La procureure de la Couronne, Lisa Goulden, portant un masque.

La procureure de la Couronne, Lisa Goulden, réclamait une peine de prison de sept à neuf ans.

Photo : Brian Higgins/CBC

La défense réclamait de 27 à 48 mois de prison

L'avocat de la défense, Conor Mullin, a réclamé une peine de 27 à 48 mois. Il a souligné l'absence de passé criminel de Crane, le fait qu'il a plaidé coupable et qu'il a présenté ses excuses à la jeune fille et à sa famille.

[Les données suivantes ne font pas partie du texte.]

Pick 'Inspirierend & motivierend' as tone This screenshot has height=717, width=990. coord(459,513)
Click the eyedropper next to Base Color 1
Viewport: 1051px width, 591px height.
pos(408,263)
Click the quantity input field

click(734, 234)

Il a également ajouté que la voiture de Crane a été vandalisée à l'automne dernier, alors que le mot « pédophile » a été inscrit à coup de peinture en aérosol.

Au moment de prononcer la peine, la juge a déclaré que Crane avait contribué de manière significative à la communauté artistique de l'Île-du-Prince-Édouard par l'entremise de ses performances et de ses formations musicales.

L'homme de 37 ans a reçu l'ordre de fournir un échantillon d'ADN au registre national des délinquants sexuels. La juge a décliné la demande d'ordonner au coupable de se tenir à l'écart des terrains de jeux pour enfants.